II. UN OBJECTIF À DÉFINIR : REHAUSSER LES PERSPECTIVES DE CROISSANCE

Ainsi qu'il a été vu dans les chapitres concernant la croissance potentielle et l'investissement, la crédibilité des politiques économiques en termes de volonté de croissance est essentielle pour qu'intervienne effectivement une croissance économique plus forte. Le désir et la capacité d'innover et d'investir sur le territoire européen en dépendent.

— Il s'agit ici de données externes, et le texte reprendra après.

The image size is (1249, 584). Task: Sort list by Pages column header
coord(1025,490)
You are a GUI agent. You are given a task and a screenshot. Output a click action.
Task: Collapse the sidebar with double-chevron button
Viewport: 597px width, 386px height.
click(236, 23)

Dans une économie mondialisée, la confiance dans la zone euro pour appliquer une stratégie de croissance autonome est ainsi déterminante. Or, parallèlement au contrôle de l'inflation, une banque centrale a naturellement vocation à favoriser la croissance, d'une part en facilitant le financement de l'économie, d'autre part en mettant en oeuvre une politique de change qui ne constitue pas un handicap pour l'activité économique.

A. FAVORISER LE FINANCEMENT DE L'ÉCONOMIE

Ainsi que le souligne l'OFCE 100 ( * ) , « l'intensification de la concurrence résultant de la mondialisation contribue à la désinflation mondiale . L'intégration croissante de la Chine au commerce international et la libéralisation progressive des échanges de services devraient favoriser le maintien des pressions à la baisse des prix. De fait, il semble important de ne pas surestimer les risques d'inflation au sein de la zone euro ».

Il est possible que la politique monétaire relativement rigoureuse récemment menée par la BCE (les deux dernières hausses, intervenues en mars et juin 2007, succèdent à six relèvements successifs depuis 2005) n'ait que peu d'effet sur une inflation dont la composante énergétique est forte.

L'ajustement est alors susceptible de peser sur les autres composantes de l'indicateur d'inflation globale, dont l'évolution n'est pourtant pas alarmante (cf. graphique n° 1 ci-dessus) .

Il n'est donc pas illégitime de poser la question de l'opportunité des dernières hausses du taux d'intervention de la BCE, que justifierait la progression de l'agrégat M3, alors même que le lien entre les agrégats monétaires et l'inflation serait ténu 101 ( * ) tandis qu'en revanche, le retard de croissance accumulé par la zone euro nécessiterait plutôt des politiques macroéconomiques volontaristes , propices à l' investissement et à l' élévation de la croissance potentielle .

L'échec relatif de la stratégie de Lisbonne, qui mise largement sur les progrès dans l'éducation et l'innovation ainsi que sur l'accroissement des dépenses de recherche et développement pour accroître le potentiel de croissance, montre que la contradiction entre la politique monétaire de la BCE et les objectifs de croissance à long terme ne sont pas qu'apparents.

Or, aucun texte ne s'opposerait à ce que la politique de la BCE participe au soutien de la croissance, et aucun texte ne fixe à 2 % la limite au-delà de laquelle la stabilité des prix ne serait plus vérifiée .

La relative indifférence de la BCE aux perspectives de croissance serait d'autant plus regrettable que la politique budgétaire des Etats membres de la zone euro est contrainte par les programmes se stabilité. Ainsi, se trouve compromise de facto toute possibilité de « policy mix » , c'est-à-dire d'une combinaison calculée de la politique budgétaire et de la politique monétaire, qu'on voudrait au service de la croissance.

Pour l'avenir, la capacité de la zone euro à appliquer une stratégie de croissance autonome dépend clairement de note capacité à poser les termes de la coordination des politiques économiques .

Alors que l' assainissement budgétaire en Europe progresse, conformément aux voeux de l'autorité monétaire, concourant ainsi à écarter encore plus les tensions inflationnistes, alors que l'essentiel de l'augmentation récente des prix du pétrole et des matières premières est absorbée dans un contexte de modération salariale , ces éléments ne semblent pourtant pas pris en considération dans la conduite de la politique monétaire. Cela n'est pas de nature à améliorer, dans le Monde, la confiance des agents économiques dans la capacité de la zone euro à appliquer une stratégie de croissance autonome.

* 100 Lettre de l'OFCE n° 278 du 7 décembre 2006.

* 101 Certains auteurs doutent même que ce lien soit pertinent en période de faible inflation : cf. P. De Grauwe et M. Polan, 2005 : « Is inflation always and everywhere a monetary phenomenon ? », Scandanivian Journal of Economics 107(2) p. 239-259.